ICICI Bank raises minimum average balance for new savings accounts from August 2025—find out the new rules, charges, and impact on customers.
ICICI Bank shares slipped on Monday after the private sector lender announced a sharp increase in its minimum average balance (MAB) requirements, a change that will take effect from August 1, 2025, for all new savings accounts.
The move marks a significant shift in the bank’s retail strategy. In metro and urban areas, the MAB for new accounts will jump from ₹10,000 to ₹50,000. In semi-urban branches, the requirement will increase from ₹5,000 to ₹25,000, while rural branches will see it rise from ₹5,000 to ₹10,000. Existing account holders will remain on their current terms unless the bank communicates changes separately.
Customers failing to maintain the required balance will face a penalty of 6% of the shortfall or ₹500, whichever is lower. Certain groups, such as pensioners, will remain exempt. Under the bank’s Family Banking program, charges can also be waived if the combined balance across linked accounts meets 1.5 times the eligibility criteria. Salary accounts and Basic Savings Bank Deposit Accounts (BSBDA) will continue to have zero balance requirements.
Why the Hike?
According to Vishal Trehan, a SEBI-registered analyst at Aauriga Quantrade, the higher balance requirements reflect ICICI Bank’s focus on premium customers, enabling better cross-selling opportunities and strengthening low-cost deposit inflows. With savings deposit rates now as low as 2.75% for balances up to ₹50 lakh, the move also supports liquidity management and net interest margin (NIM) protection.
Trehan noted that ICICI Bank, which has a CASA ratio of around 45% and about 35 crore savings accounts, could see average balances in new urban accounts nearly double from the current ₹25,000–₹30,000 range. However, he also warned of a possible downside: the steep increase might push some middle-income customers toward public sector banks offering zero-balance accounts or private rivals with lower thresholds. Social media discussions have already reflected customer concerns about potential churn.

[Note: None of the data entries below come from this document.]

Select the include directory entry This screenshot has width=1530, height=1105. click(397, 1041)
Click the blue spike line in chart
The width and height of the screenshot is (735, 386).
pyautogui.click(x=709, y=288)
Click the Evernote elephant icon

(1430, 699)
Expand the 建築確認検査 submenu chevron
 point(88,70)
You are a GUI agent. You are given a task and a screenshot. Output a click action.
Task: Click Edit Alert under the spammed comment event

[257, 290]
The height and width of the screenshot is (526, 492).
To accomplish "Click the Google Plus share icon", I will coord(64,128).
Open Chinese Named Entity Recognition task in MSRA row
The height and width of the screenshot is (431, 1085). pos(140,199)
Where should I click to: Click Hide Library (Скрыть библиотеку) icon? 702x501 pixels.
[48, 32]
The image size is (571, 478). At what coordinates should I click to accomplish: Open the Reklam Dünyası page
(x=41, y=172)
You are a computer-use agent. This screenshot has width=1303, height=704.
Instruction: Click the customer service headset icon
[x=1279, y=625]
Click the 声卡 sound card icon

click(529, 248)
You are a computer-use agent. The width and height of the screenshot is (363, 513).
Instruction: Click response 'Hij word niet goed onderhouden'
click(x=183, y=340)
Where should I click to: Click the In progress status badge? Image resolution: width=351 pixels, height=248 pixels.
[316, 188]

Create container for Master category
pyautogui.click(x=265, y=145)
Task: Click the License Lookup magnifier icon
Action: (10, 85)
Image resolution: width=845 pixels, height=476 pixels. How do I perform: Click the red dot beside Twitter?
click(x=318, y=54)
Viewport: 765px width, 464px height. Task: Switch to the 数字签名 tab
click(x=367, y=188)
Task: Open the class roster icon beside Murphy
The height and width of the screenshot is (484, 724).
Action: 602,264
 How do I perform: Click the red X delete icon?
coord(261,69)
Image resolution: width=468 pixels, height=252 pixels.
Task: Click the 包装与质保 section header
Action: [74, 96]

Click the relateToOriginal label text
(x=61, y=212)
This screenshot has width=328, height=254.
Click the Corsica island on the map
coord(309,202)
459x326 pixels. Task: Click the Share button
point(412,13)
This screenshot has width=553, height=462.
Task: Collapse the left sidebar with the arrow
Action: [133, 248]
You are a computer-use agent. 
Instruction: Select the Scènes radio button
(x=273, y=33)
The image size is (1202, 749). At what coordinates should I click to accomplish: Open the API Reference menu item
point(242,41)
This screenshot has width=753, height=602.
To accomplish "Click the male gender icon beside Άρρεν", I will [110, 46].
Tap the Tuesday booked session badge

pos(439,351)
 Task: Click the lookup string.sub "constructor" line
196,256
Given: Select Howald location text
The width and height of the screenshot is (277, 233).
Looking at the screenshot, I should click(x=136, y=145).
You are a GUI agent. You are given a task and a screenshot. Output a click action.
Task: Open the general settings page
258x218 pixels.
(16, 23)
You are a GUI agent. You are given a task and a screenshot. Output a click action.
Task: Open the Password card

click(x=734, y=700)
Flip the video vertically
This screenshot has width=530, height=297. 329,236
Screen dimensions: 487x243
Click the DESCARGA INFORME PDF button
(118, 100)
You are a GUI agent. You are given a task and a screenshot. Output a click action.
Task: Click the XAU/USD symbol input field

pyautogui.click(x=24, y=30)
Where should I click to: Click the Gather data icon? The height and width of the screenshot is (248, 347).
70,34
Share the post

From a financial inclusion perspective, critics point out that ₹50,000 is close to twice the monthly income of many urban households, raising the possibility that lower-income customers may opt for fintech platforms or PSU banks instead.
Industry Contrast
Ujvin Nevatia, another SEBI-registered analyst, said the strategy underlines ICICI Bank’s intent to optimise its balance sheet and monetise high-value customers. However, he highlighted a growing divide in the industry—while private banks increasingly focus on affluent clients, several public sector banks have removed MAB penalties altogether, aiming to be more inclusive.
Updated Service Charges
Alongside the MAB hike, ICICI Bank has revised service charges for cash transactions. Customers will be allowed three free cash deposits per month at branches and cash recycler machines. Beyond that, each transaction will cost ₹150. The monthly free deposit limit is ₹1 lakh; exceeding this will attract a fee of ₹3.5 per ₹1,000 or ₹150, whichever is higher. Third-party deposits are capped at ₹25,000 per transaction.
Cash withdrawals follow a similar structure—three free transactions per month at branches, with subsequent withdrawals costing ₹150 each. The free monthly withdrawal limit is ₹1 lakh, after which the same ₹3.5 per ₹1,000 or ₹150 charge applies. Third-party withdrawals are also capped at ₹25,000 per transaction.
For non-ICICI Bank ATM transactions in six major metros—Mumbai, New Delhi, Chennai, Kolkata, Bengaluru, and Hyderabad—customers will be charged ₹23 per financial transaction and ₹8.5 per non-financial transaction after the first three combined transactions in a month.
Deposits made through cash acceptor or recycler machines during non-working hours (4:30 p.m. to 9 a.m.) or on holidays will attract a ₹50 fee if the total monthly deposit during these times exceeds ₹10,000.
Regulatory Action and Earnings Performance
In a separate development, the Reserve Bank of India (RBI) imposed a ₹75 lakh penalty on ICICI Bank for violations related to property valuation and the opening of current accounts.
Despite these regulatory and policy developments, the bank posted a strong first-quarter performance. Net profit rose 15% year-on-year to ₹12,768.21 crore, exceeding market estimates. Net interest income increased 8.4% to ₹21,634.46 crore, while asset quality improved, with the gross NPA ratio falling to 1.67% from 2.15% and the net NPA ratio edging down to 0.41% from 0.43%.
Market Reaction
On investor forums such as Stocktwits, retail sentiment toward ICICI Bank has shifted from ‘neutral’ a month ago to ‘bearish’ following the announcement, despite the stock being up over 11% year-to-date.
Looking Ahead
For ICICI Bank, the success of this strategy will depend on its ability to retain profitable customers while mitigating churn risk. The bank’s focus on affluent clients may deliver stronger deposit growth and better cross-selling returns, but the challenge will be in responding quickly if competitors attract disaffected customers with more inclusive offerings.